Hometown: Georgetown, Ont.
When a player makes her debut with the Canadian women’s hockey team as an 18-year-old, people are going to take notice. Sarah Fillier did exactly that in 2018, and she has marked herself as the future of Canadian hockey.
Fillier was a multi-sport athlete growing up in Georgetown, Ont., taking part in badminton, basketball, flag football, ultimate frisbee and track and field. With hockey, she played for the North Halton Twisters and Halton Hurricanes Boys AA before joining the Oakville Jr. Hornets in the Provincial Women’s Hockey League (PWHL).
In her first season with Oakville in 2015-16, Fillier had 11 points in 22 games and won silver at the Ontario Women’s Hockey Association (OWHA) provincials. She really started to turn heads the following season, recording 24 goals and 50 points in 34 games. She also finished with 11 points in 12 playoff games, helping the Hornets win the PWHL Championship and OWHA provincials.
Fillier was named Oakville’s captain for the 2017-18 season. While the Hornets were unable to defend their titles in both the PWHL Championship and OWHA provincials, taking home silver in both competitions, Fillier led the PWHL playoffs in scoring with 12 points in 10 games, and she earned MVP honours at the OWHA provincials.
She also picked up two gold medals while playing for Ontario Red, taking home the top prize in 2016 and 2017 at the National Women’s Under-18 Championship. Fillier finished with a combined eight goals in the two tournaments and was also named MVP in 2017.
At 16, FIllier made her debut with Canada’s under-18 team and won silver with the squad at the 2017 IIHF U18 Women’s World Championship. One year later, she captained the team to bronze at the tournament, finishing with five points in six games.
In 2018, Fillier burst onto the NCAA scene with Princeton after committing to the team in Grade 10. As a rookie, she led the team in scoring, led the NCAA in both rookie scoring and points per game (1.97), and helped the Tigers to an Ivy League championship. She took home many awards that season, including national Rookie of the Year (becoming the first-ever ECAC player to win the honour), Ivy League Player of the Year, NCAA Second Team All-American, and she was a top-10 finalist for the Patty Kazmaier Award, given annually to the top collegiate women’s hockey player.

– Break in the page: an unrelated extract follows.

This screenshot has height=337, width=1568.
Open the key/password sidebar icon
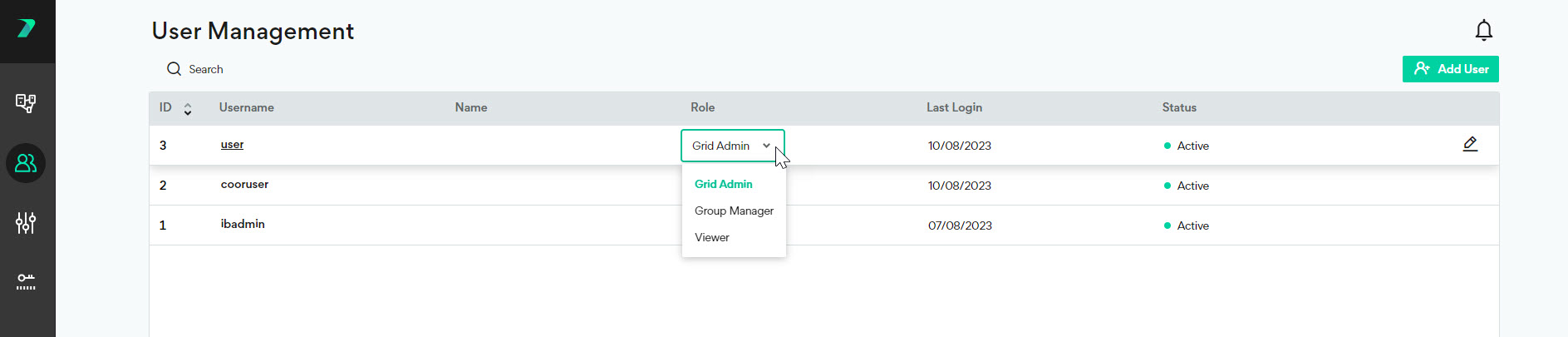coord(26,281)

FIllier made her debut with the Canadian senior team as an 18-year-old – the only collegiate freshman on the squad – at the 2018 Four Nations Cup. Playing on a line with Natalie Spooner and Sarah Nurse, Filler netted her first goal in a 6-1 win over Sweden in the preliminary round, becoming the first player born in 2000 to score for the national team.

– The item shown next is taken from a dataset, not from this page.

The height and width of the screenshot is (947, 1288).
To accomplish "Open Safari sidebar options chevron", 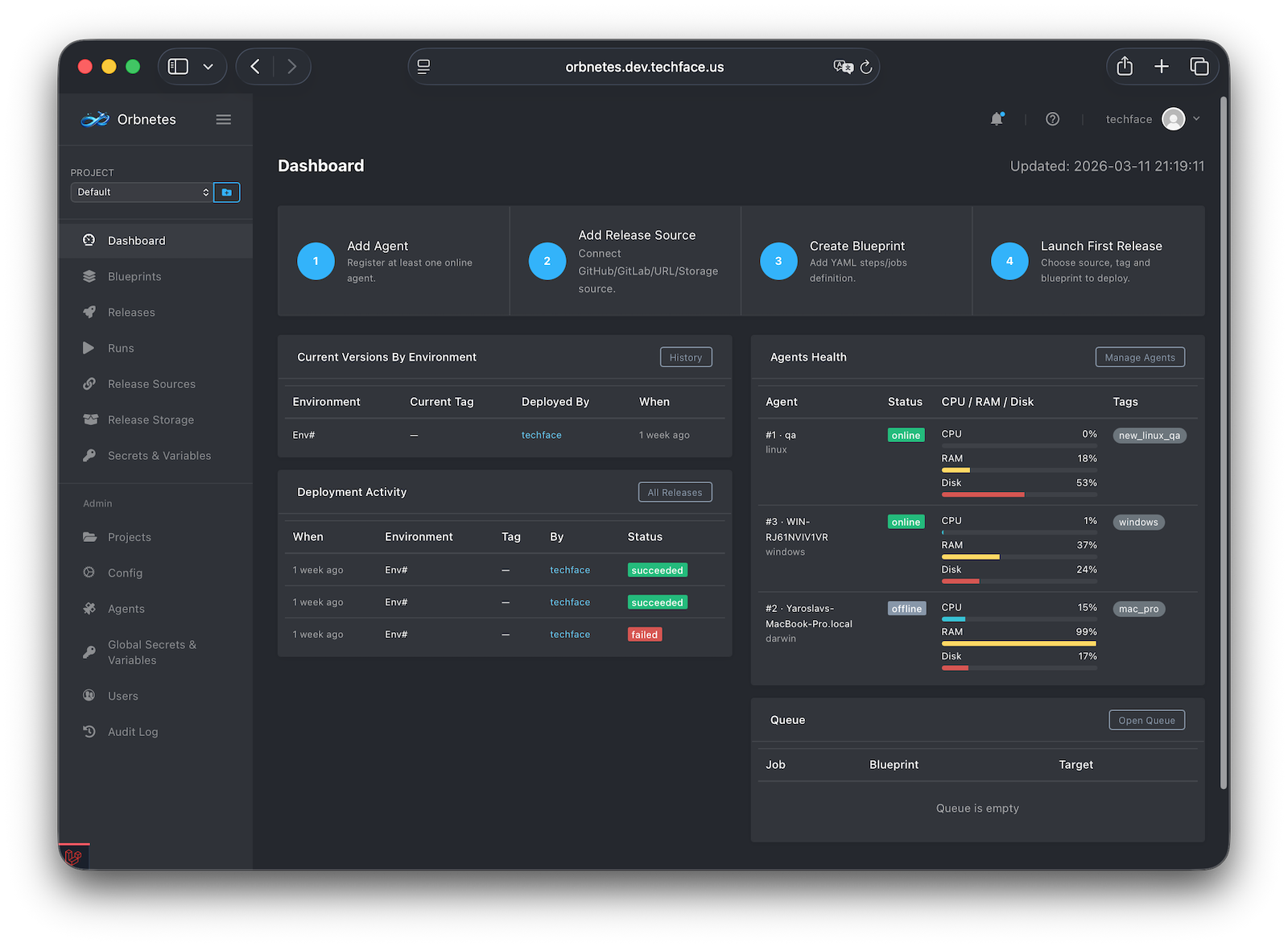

“The first 2000-born player, I take a lot of pride in that,” she told the Canadian Press. “I want to prove myself at this level and not just be here because they want me to get the experience. I want to make a difference at this level.”
Fillier also spent time with Canada’s development team and she featured in the two-game exhibition series against the United States in the fall of 2019, scoring her second-ever goal with the senior team in a 4-1 win for Canada.
In her sophomore year at Princeton, Fillier picked up where she left off. Serving as team captain, she finished eighth in NCAA scoring with 57 points and ranked second in the nation in points per game (1.84). She was once again named a top-10 finalist for the Patty Kazmaier Award and a Second Team All-American.
Filler was especially impressive in the ECAC playoffs, as Princeton won its first-ever conference championship. In the Tigers’ quarter-final series against Quinnipiac, Fillier scored the series-clinching goal in double overtime. She finished with four goals and nine points and also earned Most Outstanding Player honours.
“Sarah is one of the best 200-foot players in North America,” Princeton head coach Cara Morey said. “She sees the game at an elite level and is often one step ahead of her opponents. She contributes in all areas of the game. She can shut down opponents defensively and can also contribute offensively on the scoreboard.”
Princeton qualified for the NCAA Championship in 2020, but the tournament was cancelled due to COVID-19. The Tigers also had their 2020-21 season cancelled after the Ivy League suspended all winter sports.
Fillier has seen little time on the ice since the premature end of her 2019-20 collegiate season. She was set to make her women’s worlds debut at the 2020 tournament, but that was also cancelled because of the pandemic.